As it is with history, there are many theories regarding the origin of Halloween. The earliest celebration of Halloween is largely believed to have originated from the Celtic harvest festival, dating back nearly 2,000 years ago, known as Samhain.
Samhain marked the end of summer and the harvesting period, and the start of a cold winter. Back then, winter was a frightening time because many people, especially the poor, would starve and possibly die of hunger. Thus, Samhain is also associated with death.
According to Celtic beliefs, it’s also a day when the boundary between the worlds of the living and dead are thinned, making it a perfect time for ghosts to play. This belief pretty much contributed to the spooky and haunted connotations of the Halloween celebration in current times.
Many believe that the Celts put on scary costumes made out of animal hides to scare away any roaming spirits on Earth. Hungry children living in the brutal winter months will beg for food and money, which evolved into the trick-or-treating activity practiced in other parts of the world today.
The second theory believes that Halloween comes from the Christian holy day known as All Hallows’ Eve.
All Hallows’ Eve (31 October) is a celebration in the evening before All Hallows’ Day or All Saints’ Day (1 November). Both of these days pay homage to saints.
Originally, All Hallows’ Eve fell on 13 May. However, Pope Boniface IV made the call to change the date to the current November 1 date.
It’s widely believed that the date change is the church’s attempt to replace the pagan Celtic festival, Samhain.
The Halloween we know today
Halloween might have begun as a religious holiday back in those times but it’s a completely secular one today. [According to the Oxford Dictionary, secular means not connected with religious or spiritual matters.]
The Halloween we celebrate these days has dropped most, if not all, of its religious and superstitious roots.
It’s treated as another fun, community-based event for all to enjoy which happens to take place before Diwali and Christmas in Malaysia. The more fun events, the better!
Halloween is also a great time for people of all ages to dress up in their wackiest outfit and get away with it. The costume selections can range from spooky ( the usual zombies, witches etc) to downright hilarious ones (a giant receipt, avocado belly, Gru’s minions).
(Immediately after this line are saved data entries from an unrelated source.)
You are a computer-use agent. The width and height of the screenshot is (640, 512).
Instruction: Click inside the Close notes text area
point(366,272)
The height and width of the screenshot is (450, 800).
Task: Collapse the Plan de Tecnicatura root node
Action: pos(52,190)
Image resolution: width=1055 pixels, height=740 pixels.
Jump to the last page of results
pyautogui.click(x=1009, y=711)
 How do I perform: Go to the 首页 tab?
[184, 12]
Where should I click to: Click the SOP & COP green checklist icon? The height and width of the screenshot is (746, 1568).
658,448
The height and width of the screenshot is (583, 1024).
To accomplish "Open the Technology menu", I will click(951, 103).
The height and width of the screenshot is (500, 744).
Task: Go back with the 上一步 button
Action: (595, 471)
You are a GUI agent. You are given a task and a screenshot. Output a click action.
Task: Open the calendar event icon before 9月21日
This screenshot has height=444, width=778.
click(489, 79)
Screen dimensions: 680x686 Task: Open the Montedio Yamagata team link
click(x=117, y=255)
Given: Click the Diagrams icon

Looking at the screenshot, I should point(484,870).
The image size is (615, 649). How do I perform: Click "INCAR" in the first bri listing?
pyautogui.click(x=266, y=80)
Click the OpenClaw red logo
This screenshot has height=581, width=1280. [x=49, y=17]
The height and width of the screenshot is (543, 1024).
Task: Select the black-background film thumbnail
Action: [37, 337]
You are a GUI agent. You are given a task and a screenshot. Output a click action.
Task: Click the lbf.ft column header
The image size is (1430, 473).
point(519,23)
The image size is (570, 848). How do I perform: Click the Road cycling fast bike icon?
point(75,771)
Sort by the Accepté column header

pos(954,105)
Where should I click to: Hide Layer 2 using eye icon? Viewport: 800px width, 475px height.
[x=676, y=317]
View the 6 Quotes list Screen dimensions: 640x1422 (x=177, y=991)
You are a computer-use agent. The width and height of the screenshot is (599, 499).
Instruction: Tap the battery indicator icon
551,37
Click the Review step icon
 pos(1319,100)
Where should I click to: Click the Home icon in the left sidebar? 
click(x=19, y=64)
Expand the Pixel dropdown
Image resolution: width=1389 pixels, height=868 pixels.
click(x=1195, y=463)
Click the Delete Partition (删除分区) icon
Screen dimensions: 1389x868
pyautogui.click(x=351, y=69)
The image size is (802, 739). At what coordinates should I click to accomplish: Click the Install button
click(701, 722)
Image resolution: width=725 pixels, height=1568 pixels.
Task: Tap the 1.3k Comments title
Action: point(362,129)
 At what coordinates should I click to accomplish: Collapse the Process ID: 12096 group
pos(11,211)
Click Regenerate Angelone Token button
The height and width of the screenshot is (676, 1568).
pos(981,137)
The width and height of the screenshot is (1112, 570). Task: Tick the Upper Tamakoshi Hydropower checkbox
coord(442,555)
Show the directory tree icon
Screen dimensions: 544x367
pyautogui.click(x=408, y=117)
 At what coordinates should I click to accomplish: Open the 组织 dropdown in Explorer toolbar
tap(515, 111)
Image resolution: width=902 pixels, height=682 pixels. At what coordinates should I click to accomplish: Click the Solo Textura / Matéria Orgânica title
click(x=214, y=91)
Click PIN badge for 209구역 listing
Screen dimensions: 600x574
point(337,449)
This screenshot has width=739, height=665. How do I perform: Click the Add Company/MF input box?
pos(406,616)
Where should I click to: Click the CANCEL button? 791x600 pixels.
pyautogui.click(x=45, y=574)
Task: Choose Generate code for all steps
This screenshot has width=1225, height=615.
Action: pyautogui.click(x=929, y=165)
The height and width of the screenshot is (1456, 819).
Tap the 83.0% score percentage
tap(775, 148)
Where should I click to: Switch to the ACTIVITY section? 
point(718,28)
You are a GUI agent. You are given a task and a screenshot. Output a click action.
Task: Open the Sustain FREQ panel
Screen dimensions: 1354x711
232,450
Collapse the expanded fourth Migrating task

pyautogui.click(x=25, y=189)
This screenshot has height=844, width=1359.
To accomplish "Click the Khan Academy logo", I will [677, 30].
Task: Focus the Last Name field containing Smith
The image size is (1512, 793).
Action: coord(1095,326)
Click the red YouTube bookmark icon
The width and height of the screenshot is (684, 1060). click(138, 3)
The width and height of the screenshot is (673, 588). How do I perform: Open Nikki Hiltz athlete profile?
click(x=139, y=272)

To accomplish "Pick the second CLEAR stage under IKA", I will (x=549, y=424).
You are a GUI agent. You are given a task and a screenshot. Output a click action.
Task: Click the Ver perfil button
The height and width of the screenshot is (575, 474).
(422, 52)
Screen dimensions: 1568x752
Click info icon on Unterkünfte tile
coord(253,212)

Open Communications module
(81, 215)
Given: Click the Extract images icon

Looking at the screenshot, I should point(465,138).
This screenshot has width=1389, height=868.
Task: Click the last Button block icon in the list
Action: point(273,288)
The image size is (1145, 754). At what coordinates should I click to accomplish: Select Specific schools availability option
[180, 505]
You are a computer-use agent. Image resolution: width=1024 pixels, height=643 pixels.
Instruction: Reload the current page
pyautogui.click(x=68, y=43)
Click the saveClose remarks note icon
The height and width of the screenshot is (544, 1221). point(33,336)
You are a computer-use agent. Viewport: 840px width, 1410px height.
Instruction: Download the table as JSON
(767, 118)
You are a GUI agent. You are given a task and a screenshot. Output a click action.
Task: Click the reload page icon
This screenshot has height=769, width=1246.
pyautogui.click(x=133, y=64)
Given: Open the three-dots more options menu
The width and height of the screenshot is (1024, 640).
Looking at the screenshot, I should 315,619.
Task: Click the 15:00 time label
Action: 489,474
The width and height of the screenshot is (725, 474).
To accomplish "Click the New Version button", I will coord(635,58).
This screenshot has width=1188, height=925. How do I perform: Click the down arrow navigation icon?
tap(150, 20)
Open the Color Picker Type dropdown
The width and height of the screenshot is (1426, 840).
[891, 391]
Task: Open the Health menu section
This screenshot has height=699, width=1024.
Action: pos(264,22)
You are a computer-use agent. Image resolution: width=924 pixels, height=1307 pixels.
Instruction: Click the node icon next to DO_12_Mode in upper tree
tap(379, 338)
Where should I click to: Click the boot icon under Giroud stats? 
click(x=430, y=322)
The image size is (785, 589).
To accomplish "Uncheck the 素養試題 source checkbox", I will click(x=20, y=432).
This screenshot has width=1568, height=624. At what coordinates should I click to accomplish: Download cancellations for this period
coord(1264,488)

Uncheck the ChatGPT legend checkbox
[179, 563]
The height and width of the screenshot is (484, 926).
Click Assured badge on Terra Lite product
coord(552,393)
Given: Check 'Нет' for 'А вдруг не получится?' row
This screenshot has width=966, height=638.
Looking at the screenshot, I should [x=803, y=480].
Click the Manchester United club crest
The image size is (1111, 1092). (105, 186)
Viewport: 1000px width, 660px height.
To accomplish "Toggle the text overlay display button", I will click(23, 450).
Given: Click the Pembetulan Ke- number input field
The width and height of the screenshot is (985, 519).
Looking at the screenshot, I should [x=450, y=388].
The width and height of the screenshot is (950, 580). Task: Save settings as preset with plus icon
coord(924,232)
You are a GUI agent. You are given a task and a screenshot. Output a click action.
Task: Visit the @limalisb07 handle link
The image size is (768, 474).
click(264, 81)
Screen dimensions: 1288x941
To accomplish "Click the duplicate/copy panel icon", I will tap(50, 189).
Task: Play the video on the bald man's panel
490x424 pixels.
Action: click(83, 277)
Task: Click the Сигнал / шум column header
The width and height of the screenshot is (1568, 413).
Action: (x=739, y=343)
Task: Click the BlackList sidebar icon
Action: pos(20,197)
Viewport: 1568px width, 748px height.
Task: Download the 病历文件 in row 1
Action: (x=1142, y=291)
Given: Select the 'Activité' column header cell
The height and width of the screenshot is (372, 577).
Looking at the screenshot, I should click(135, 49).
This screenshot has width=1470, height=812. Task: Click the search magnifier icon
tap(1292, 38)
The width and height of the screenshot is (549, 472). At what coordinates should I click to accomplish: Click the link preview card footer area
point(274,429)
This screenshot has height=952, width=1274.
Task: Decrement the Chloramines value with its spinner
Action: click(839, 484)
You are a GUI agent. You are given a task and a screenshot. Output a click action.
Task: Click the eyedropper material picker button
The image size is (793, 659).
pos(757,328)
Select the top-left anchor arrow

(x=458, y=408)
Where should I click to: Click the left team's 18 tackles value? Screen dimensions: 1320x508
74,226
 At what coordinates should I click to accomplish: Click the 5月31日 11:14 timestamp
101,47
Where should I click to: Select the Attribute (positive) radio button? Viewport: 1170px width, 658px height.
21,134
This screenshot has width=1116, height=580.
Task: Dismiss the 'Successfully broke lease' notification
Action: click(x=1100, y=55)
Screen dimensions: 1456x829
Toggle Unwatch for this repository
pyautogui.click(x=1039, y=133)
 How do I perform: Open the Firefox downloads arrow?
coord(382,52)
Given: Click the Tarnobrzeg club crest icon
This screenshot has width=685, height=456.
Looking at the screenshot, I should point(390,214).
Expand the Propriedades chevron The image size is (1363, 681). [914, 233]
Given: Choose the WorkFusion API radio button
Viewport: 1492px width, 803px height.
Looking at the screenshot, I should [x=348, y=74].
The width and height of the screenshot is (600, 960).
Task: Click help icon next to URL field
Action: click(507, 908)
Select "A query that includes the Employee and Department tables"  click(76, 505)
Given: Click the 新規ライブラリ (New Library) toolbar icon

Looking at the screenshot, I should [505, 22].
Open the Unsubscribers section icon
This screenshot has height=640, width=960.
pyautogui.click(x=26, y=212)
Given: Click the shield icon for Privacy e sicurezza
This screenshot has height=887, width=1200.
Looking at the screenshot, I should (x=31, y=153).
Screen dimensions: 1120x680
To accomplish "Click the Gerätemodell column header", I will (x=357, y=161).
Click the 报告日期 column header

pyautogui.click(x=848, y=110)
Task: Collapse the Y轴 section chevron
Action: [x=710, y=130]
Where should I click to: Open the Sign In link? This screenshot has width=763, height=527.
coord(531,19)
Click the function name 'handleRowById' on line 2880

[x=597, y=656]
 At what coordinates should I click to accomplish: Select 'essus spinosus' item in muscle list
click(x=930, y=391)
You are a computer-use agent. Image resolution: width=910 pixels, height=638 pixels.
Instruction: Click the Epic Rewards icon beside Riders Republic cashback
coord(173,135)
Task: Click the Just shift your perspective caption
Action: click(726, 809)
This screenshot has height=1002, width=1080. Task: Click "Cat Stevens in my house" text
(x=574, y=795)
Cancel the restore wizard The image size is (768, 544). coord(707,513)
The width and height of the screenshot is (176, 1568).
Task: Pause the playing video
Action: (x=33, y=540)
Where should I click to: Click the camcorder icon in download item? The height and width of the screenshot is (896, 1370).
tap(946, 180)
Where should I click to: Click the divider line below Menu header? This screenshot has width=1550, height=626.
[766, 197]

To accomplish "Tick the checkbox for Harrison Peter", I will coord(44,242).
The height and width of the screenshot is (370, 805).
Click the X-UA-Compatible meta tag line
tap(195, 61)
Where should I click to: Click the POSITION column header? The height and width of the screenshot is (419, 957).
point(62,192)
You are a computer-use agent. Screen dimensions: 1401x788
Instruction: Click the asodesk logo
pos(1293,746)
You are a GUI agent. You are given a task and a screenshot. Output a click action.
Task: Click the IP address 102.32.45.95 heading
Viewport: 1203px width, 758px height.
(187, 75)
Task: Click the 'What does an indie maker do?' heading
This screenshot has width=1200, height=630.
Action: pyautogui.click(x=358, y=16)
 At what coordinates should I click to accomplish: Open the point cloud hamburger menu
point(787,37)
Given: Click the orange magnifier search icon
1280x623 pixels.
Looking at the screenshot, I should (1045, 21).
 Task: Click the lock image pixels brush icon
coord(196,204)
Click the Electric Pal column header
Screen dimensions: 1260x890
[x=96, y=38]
While Malaysians don’t really go door-to-door for trick-or-treating, we’re pretty creative when it comes to food and home decorations.
We transform ordinary snacks such as donuts, cakes or kuihs into ‘spooky’ yet cute creations. The creative ones will take opportunity to decorate their homes with store bought or DIY Halloween decor on this day too.
Regardless of the day’s origins, Halloween is the one day in the year when everyone will pray to whoever they believe in especially if they’re in modern haunted attraction. Even the atheists must believe in something, right?